Entries taken from a collection:
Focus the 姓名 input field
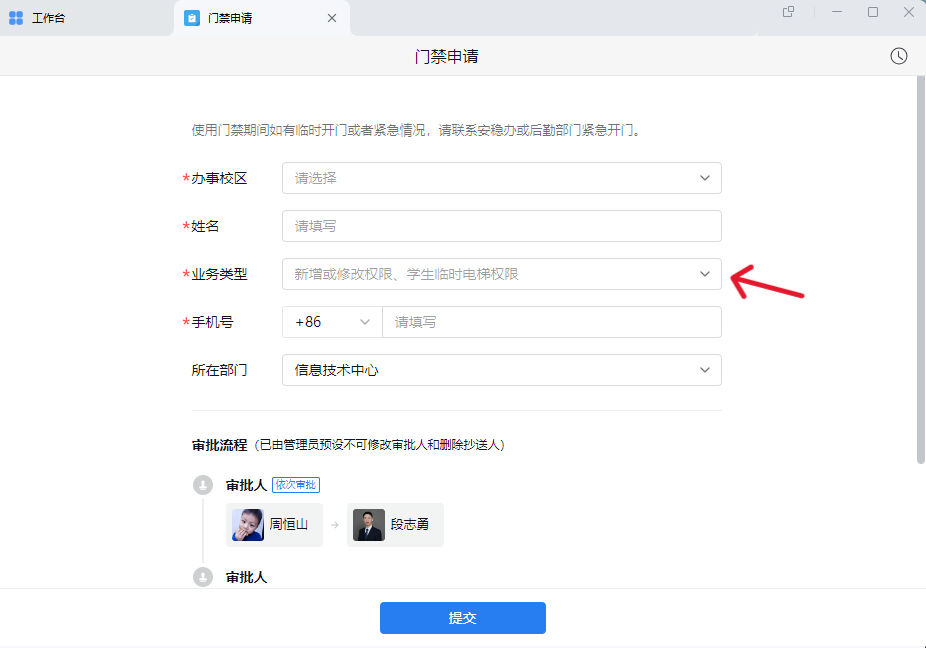 (x=501, y=226)
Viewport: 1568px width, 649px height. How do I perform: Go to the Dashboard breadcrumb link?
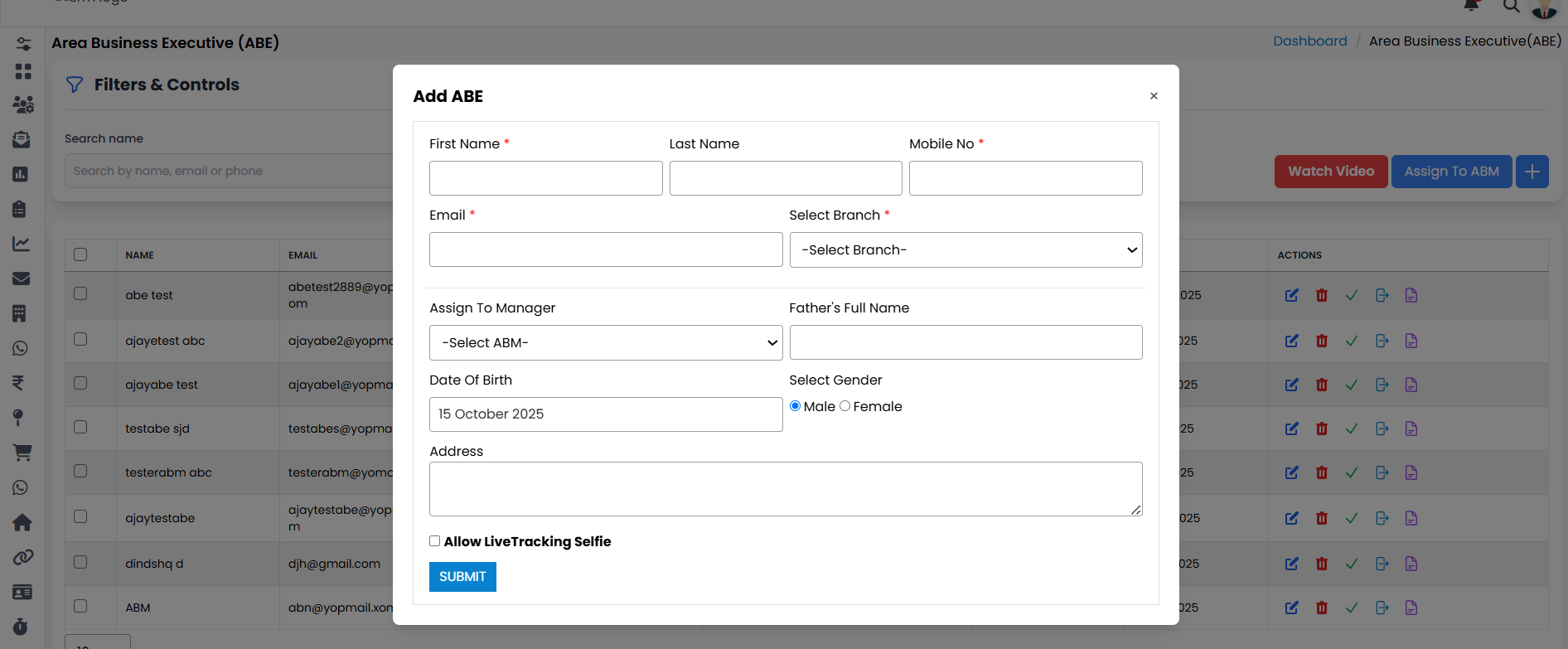(1309, 41)
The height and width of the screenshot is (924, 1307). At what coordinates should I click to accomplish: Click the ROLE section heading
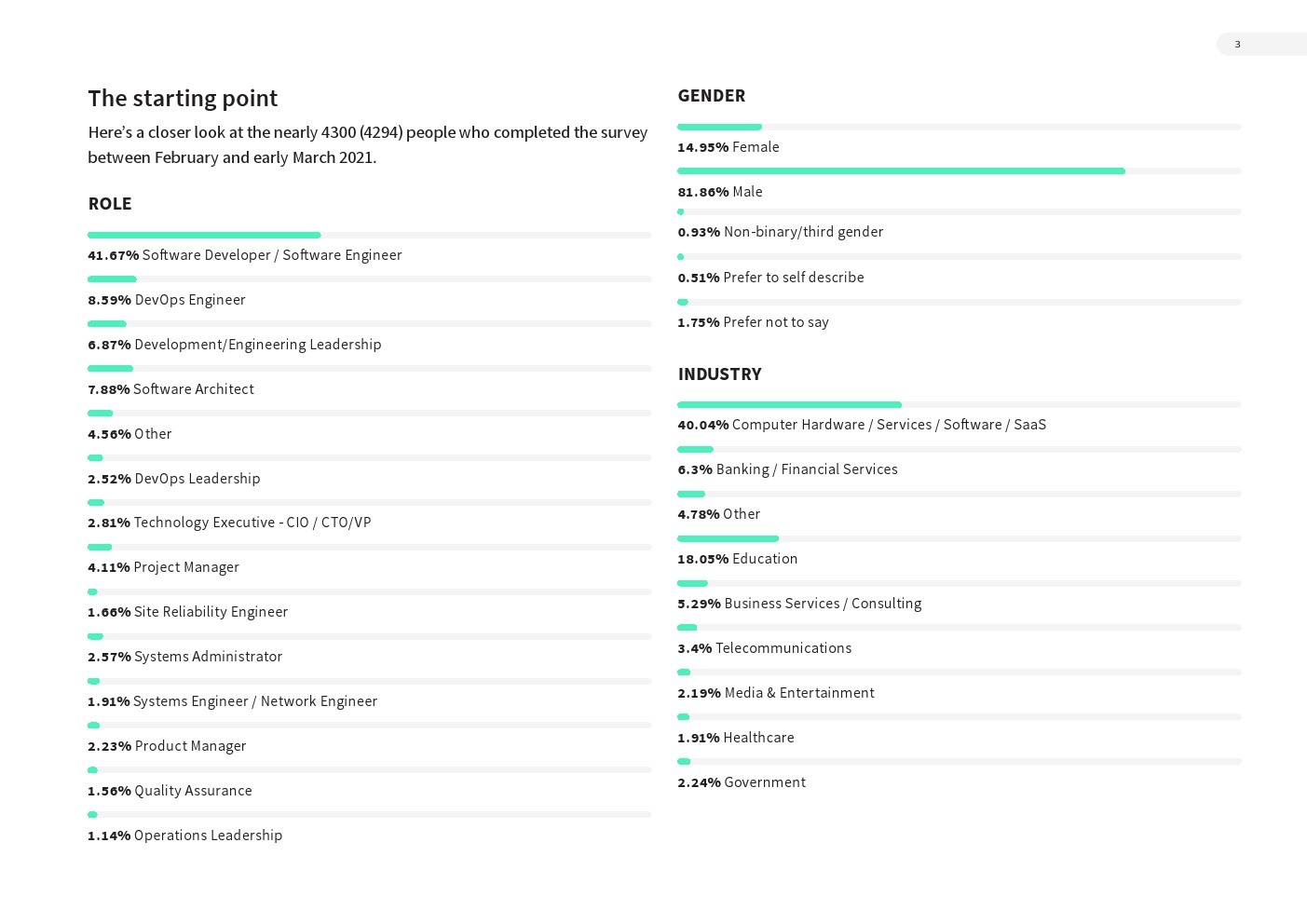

### Problem to solve
Leaving all pictures aside, print exactly the lines from the one that contains "Viewport: 1568px width, 649px" through the last line of the data above, inclusive.

### The answer
Viewport: 1568px width, 649px height. How do I perform: Go to the Dashboard breadcrumb link?
(1309, 41)
The height and width of the screenshot is (924, 1307). At what coordinates should I click to accomplish: Click the ROLE section heading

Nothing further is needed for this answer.